What number of lines in the records below hold the word "table"? Give that number alone.
[Extracted entries Boundary: Start]
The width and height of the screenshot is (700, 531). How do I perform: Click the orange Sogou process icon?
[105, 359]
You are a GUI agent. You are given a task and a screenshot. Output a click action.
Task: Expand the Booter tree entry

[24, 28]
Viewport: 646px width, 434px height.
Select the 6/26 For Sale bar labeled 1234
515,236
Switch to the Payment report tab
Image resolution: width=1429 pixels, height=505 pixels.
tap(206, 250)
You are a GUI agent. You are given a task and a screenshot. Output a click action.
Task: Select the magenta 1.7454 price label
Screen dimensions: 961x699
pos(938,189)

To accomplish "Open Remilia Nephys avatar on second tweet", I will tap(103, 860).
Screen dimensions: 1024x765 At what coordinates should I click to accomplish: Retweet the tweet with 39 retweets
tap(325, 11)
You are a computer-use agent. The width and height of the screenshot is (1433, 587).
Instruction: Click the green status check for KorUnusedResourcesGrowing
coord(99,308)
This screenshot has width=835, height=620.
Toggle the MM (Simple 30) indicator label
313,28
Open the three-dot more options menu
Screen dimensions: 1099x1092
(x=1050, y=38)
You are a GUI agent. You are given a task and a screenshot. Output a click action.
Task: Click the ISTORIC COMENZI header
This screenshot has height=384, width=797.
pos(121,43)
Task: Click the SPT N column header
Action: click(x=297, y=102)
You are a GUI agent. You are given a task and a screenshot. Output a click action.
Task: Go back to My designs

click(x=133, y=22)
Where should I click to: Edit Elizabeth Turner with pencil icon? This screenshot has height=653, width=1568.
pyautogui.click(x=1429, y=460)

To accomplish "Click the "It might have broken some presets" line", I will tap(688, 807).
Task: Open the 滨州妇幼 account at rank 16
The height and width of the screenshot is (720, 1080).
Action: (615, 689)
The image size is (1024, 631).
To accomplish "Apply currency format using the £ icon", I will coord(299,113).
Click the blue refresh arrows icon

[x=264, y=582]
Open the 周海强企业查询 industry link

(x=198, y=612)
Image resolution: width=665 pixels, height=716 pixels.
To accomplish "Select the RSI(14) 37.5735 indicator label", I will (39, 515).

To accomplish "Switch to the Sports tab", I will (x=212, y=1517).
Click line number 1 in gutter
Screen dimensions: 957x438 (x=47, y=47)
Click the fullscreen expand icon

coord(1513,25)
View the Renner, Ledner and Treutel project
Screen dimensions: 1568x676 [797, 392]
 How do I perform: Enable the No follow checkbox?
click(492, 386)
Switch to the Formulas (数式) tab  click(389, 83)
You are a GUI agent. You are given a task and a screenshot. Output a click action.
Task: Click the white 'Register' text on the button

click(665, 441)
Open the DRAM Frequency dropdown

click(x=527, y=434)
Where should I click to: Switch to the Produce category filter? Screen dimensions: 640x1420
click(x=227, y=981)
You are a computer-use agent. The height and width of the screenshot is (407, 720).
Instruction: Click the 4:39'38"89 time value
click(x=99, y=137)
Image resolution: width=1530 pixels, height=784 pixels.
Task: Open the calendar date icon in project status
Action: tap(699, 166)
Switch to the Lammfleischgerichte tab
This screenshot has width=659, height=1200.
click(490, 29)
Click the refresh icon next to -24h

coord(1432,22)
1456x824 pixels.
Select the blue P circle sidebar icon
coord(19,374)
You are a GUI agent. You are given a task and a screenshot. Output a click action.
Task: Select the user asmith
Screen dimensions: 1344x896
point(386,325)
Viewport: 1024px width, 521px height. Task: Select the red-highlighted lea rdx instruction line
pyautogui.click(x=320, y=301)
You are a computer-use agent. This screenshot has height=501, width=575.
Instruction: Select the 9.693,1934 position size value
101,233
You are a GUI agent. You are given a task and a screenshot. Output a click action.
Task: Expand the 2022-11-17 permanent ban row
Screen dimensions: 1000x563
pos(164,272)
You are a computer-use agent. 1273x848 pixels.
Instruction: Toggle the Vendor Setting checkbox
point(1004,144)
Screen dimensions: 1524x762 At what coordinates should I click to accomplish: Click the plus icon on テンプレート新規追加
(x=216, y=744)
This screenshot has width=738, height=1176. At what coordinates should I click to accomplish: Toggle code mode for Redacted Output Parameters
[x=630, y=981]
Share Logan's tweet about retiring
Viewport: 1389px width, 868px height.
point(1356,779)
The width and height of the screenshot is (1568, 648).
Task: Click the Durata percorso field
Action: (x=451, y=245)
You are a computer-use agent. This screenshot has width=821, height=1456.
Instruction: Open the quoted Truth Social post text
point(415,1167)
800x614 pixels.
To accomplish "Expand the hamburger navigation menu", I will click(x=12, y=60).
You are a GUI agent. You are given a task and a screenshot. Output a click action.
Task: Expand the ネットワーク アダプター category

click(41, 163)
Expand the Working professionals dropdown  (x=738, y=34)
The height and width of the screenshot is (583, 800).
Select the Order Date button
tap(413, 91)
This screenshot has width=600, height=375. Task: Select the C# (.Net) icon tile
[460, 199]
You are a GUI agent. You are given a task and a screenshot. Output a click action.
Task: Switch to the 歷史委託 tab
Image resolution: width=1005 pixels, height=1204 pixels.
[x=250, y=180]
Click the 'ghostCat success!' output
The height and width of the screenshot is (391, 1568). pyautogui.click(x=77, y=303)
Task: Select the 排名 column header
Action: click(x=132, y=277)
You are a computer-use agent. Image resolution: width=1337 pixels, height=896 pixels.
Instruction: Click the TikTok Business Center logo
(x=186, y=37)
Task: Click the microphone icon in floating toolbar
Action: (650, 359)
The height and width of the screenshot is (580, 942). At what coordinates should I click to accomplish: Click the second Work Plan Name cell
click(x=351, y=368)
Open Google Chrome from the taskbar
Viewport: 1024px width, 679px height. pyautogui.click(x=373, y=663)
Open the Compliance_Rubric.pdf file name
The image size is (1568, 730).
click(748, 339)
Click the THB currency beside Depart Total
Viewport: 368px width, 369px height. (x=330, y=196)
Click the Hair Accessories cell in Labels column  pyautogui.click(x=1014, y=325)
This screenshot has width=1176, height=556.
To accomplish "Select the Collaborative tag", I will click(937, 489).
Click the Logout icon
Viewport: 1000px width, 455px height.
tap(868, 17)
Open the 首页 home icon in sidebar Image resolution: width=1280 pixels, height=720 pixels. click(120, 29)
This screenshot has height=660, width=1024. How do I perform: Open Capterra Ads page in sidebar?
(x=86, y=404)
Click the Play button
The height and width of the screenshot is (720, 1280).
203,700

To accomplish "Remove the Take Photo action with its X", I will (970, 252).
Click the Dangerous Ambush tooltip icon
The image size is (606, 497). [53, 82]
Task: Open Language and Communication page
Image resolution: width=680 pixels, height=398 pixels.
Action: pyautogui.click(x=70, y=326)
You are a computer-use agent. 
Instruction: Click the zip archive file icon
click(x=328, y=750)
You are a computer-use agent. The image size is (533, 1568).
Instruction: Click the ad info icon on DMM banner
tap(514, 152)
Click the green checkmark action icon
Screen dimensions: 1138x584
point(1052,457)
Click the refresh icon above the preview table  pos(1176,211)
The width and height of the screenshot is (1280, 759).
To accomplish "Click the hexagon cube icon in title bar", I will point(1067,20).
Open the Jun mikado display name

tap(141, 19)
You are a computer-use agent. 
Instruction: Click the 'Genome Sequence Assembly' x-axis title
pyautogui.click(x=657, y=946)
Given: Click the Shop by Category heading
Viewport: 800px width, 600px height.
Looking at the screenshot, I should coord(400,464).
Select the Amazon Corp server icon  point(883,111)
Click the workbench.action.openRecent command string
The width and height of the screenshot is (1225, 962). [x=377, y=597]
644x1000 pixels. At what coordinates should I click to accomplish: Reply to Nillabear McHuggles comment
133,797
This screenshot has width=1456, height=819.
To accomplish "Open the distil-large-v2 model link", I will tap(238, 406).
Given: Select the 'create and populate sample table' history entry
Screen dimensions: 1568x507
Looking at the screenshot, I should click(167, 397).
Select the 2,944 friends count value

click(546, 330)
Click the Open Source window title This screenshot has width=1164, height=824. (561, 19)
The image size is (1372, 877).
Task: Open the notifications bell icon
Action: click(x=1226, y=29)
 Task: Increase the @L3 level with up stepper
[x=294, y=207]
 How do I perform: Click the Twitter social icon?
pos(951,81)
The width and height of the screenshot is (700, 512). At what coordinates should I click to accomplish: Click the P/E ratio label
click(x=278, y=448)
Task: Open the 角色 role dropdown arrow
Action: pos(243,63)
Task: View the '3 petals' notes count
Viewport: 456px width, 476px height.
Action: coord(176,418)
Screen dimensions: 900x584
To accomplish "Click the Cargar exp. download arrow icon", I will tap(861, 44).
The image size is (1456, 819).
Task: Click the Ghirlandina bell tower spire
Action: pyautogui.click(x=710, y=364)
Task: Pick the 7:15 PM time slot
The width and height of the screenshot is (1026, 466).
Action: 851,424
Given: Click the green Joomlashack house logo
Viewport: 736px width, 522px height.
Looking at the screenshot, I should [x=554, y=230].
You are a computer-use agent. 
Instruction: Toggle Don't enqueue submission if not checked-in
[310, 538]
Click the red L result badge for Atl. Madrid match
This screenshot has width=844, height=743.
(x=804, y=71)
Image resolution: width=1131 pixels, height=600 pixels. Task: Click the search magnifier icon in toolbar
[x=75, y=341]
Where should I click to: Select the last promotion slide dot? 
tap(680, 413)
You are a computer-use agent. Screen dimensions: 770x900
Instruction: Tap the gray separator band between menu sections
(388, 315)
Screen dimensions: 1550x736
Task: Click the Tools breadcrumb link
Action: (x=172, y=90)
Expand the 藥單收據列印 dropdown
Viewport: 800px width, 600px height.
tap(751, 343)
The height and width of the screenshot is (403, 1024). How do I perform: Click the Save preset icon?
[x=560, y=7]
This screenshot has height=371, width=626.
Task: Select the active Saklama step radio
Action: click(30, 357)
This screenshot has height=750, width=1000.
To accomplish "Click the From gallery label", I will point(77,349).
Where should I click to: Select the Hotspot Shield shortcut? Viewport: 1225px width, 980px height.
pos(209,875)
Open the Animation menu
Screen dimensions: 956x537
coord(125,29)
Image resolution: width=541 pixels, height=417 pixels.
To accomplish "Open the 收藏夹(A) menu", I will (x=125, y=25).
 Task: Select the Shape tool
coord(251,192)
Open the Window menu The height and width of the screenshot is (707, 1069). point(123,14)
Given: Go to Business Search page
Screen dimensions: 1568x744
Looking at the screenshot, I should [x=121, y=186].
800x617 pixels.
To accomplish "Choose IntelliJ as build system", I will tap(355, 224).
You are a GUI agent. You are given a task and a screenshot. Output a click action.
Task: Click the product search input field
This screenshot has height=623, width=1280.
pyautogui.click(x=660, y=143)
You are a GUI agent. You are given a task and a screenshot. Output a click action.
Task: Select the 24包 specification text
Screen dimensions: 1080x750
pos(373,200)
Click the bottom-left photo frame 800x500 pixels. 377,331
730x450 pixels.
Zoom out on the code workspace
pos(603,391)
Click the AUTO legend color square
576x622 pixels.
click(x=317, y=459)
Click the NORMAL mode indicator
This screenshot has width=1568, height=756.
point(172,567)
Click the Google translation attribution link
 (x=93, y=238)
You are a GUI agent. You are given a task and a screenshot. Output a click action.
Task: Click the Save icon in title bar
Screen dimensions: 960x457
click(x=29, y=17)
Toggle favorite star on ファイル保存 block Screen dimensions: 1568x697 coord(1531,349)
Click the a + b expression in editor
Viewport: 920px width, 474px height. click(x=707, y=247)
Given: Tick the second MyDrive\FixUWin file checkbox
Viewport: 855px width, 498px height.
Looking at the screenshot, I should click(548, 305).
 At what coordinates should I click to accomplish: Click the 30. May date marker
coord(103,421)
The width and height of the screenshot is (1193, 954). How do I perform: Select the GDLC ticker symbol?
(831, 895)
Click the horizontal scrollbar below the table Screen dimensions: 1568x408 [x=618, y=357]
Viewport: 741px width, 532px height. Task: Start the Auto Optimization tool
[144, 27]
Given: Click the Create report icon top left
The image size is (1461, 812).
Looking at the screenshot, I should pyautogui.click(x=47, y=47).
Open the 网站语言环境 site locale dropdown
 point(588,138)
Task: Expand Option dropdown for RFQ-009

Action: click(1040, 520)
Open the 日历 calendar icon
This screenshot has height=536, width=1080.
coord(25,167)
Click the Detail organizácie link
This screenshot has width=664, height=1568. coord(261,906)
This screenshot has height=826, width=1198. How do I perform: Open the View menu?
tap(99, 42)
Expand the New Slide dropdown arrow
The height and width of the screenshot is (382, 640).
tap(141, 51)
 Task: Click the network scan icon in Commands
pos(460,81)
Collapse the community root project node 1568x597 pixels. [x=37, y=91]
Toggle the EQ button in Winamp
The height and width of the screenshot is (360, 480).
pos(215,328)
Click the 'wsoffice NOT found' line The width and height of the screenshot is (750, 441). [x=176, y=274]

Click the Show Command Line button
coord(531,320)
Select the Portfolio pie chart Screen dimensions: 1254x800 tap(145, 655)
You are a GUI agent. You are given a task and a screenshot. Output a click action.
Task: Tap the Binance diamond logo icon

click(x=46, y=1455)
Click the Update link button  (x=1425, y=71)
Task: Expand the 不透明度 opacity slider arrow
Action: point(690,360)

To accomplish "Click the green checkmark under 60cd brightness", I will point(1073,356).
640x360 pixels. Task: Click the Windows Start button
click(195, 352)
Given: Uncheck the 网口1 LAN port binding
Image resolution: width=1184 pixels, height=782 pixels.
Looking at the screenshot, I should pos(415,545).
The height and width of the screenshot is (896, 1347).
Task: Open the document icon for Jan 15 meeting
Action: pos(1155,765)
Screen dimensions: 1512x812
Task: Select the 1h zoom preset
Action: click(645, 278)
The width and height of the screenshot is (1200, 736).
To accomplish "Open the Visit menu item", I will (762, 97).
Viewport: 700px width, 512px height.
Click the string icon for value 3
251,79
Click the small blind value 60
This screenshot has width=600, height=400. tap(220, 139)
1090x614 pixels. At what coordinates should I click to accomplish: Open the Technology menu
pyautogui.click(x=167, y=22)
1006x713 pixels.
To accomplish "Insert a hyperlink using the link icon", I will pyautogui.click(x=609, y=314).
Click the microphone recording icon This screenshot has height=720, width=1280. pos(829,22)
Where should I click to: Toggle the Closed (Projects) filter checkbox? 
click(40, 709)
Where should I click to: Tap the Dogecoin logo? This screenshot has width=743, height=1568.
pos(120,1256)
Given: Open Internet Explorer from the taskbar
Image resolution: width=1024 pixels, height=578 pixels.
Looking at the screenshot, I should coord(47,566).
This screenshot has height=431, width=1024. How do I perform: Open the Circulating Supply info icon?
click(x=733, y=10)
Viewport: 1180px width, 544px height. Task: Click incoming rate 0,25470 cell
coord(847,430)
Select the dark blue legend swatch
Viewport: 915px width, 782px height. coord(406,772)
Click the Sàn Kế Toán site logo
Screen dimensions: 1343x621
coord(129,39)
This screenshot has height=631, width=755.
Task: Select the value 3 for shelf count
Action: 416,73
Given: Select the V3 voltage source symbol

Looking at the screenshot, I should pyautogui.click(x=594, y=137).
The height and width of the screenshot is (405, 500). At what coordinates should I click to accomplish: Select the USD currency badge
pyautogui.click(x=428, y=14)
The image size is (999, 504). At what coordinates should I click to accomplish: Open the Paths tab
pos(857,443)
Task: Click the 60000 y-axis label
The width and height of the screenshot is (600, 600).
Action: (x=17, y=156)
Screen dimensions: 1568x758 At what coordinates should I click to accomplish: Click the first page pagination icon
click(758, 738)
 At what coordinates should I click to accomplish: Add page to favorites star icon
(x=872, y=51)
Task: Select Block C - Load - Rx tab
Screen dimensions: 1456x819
[Extracted entries Boundary: End]
== Task response ==
3